Almost a million Britons died in the First World War, and many times that number suffered injury or bereavement. The over-riding sense at the war’s end was one of loss, and over the following few years most communities across the land erected a memorial of some sort to the fallen. Over the centenary period, the government has pledged itself to ensuring these are respected, and where appropriate repaired and conserved.
Memorials took many forms, but most typically a cross or obelisk carrying the names of those who had been killed. Less well known are the memorials of a socially beneficial character, such as cottage hospitals and village halls. Parks, gardens, playing fields and avenues also fell into the category of living or useful memorials, offering in the words of one dedicatory speech, a place where ‘all people, young and old, could enjoy the beauties of nature in lovely surroundings, near to the centre of the town.’ It is known that many hundred of memorial parks and gardens were created, but until now there has been no national survey of them to encourage their enjoyment, appropriate management and especially an appreciation of their origins.
That is now being addressed via a new, UK-wide, Gazetteer of War Memorial Parks and Gardens hosted by Parks & Gardens UK, the UK’s principal web resource on designed landscapes, working in partnership with the Garden Museum, Association of Gardens Trusts, Garden History Society, English Heritage, Cadw, Historic Scotland, War Memorials Trust and Royal Commission on the Ancient and Historic Monuments of Wales. The Gazetteer is freely available on the Parks & Gardens UK website (https://www.parksandgardens.org/projects/gardening-in-wartime). This Gazetteer currently has over 400 entries, and Parks & Gardens UK is inviting communities and individuals across the UK to add to it either by submitting additional content on those or by nominating new sites.
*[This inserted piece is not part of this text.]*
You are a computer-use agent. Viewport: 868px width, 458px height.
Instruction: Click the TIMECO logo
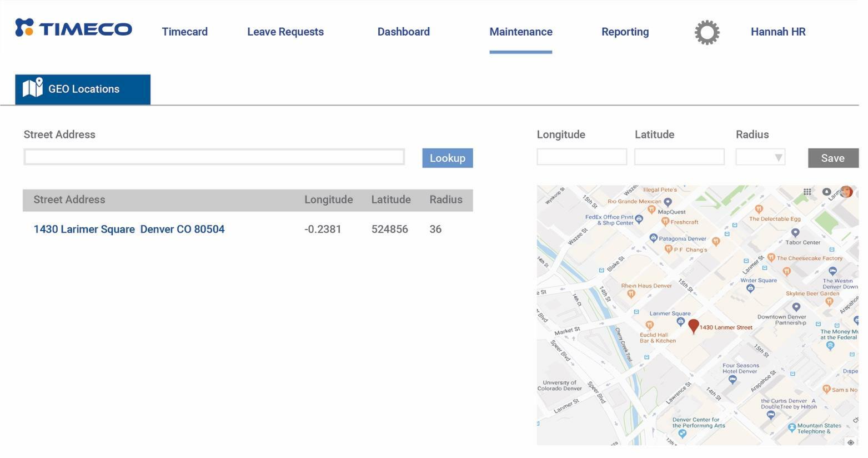(73, 28)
Submissions and enquiries can be sent directly to Rachael Stamper at email@example.com. For new sites, please include the park or garden’s address; some details of its history and especially how it came about; and a brief description of the key features, especially any dedication stone. We also welcome a few photographs, which can include historic images.
Parks & Gardens UK is a web resource dedicated to historic designed landscapes across England, Northern Ireland, Scotland and Wales. It consists of a secure database linked to a public website, giving online access to more than 7,000 records on historic parks and gardens contributed by England's County Gardens Trusts, the Welsh Historic Gardens Trust and other heritage organisations, such as English Heritage, Cadw, Historic Scotland and the Northern Ireland Heritage Gardens Committee. Digitised maps, plans and images also compliment many of the records. As well as providing access to the database, the web resource features a range of educational resources and articles on aspects of the design, social history, conservation, and people involved with historic designed landscapes.
The project was set up in 2005 as a joint venture between the Association of Gardens Trusts and the University of York, and is now managed by Parks and Gardens Data Services (PGDS), a not-for-profit company and charity. The initial development of this web resource was supported by a grant from the Heritage Lottery Fund with contributions in-kind by volunteers.